Neuro-Entropic Extraction Simulator

Disclaimer

This repository contains the raw research code for the manuscript "Quantifying Cognitive Collapse". The scripts were developed for academic simulation and data analysis purposes. As an initial formulation, the code is optimized for mathematical experimentation rather than production efficiency.


Project Description

This project simulates the cognitive dynamics of human attention under algorithmic influence using a multi-layered mathematical model. We combine stochastic differential equations (SDEs), stability analysis, and empirical data validation to quantify how recommendation algorithms extract cognitive bandwidth and reshape neural pathways.


Key Findings

  1. Entropy Gap: Social media text (Twitter) exhibits higher unigram entropy than classical literature when measured at fixed word-length windows, suggesting algorithmic media creates a "chaotic" rather than "structured" cognitive environment.

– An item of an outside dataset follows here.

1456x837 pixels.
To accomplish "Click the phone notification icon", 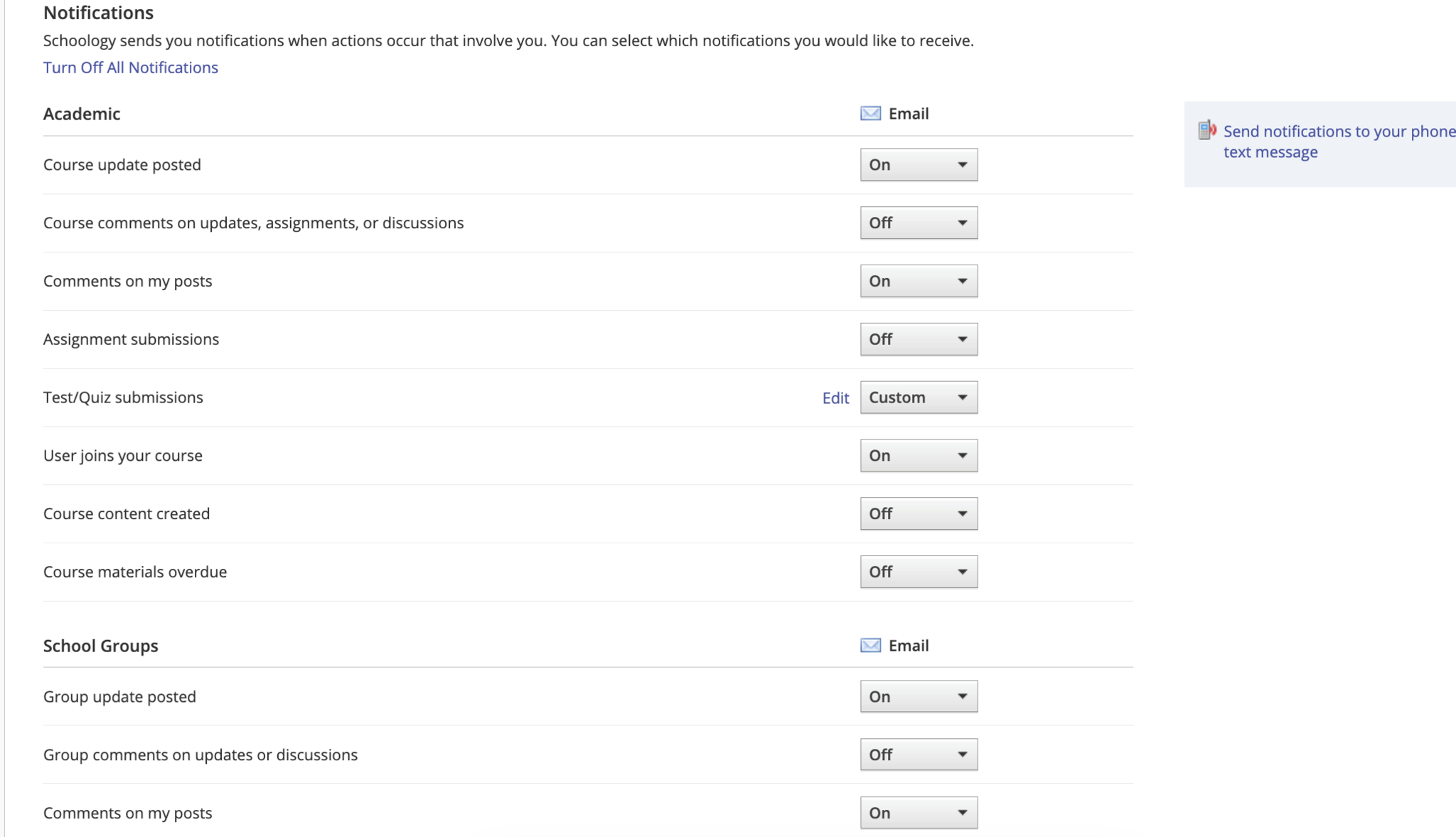I will point(1206,130).
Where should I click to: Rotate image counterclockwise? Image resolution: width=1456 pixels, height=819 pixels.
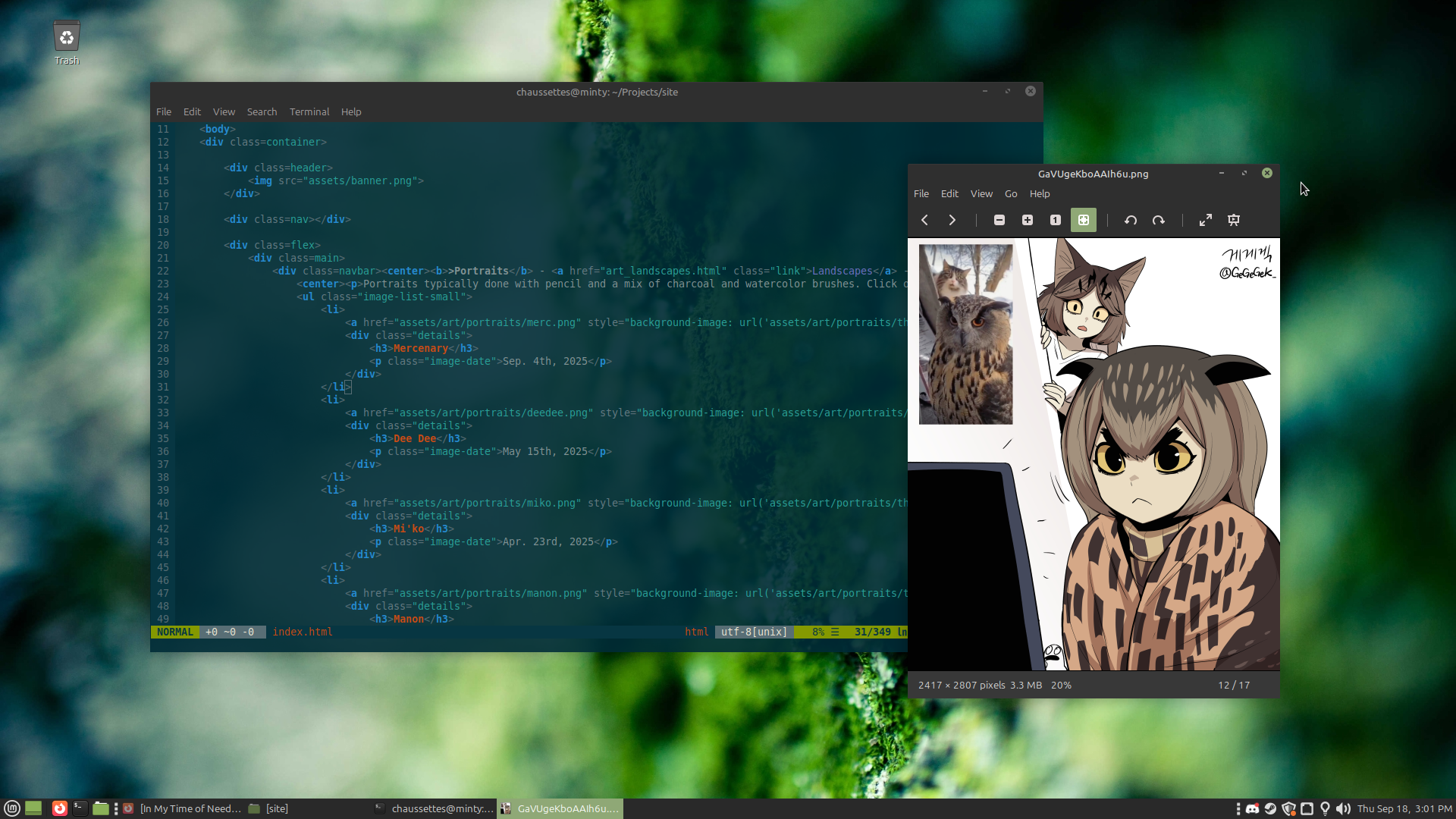(1131, 220)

  2. Optimal Exploitation Threshold: Parameter sensitivity analysis reveals that algorithms have an incentive to maintain users in a "semi-stupid" state—maximizing capital extraction without triggering complete cognitive collapse.

  3. Intervention Efficacy: Simulated interventions (noise reduction + structured resonance) can reverse cognitive collapse trajectories, demonstrating the potential for engineered countermeasures.


Visual Results

Stochastic Paths (SDE Simulation)

Spaghetti Plot Multiple Monte Carlo paths showing cognitive state trajectories under noise. Each path represents an individual's cognitive bandwidth evolution.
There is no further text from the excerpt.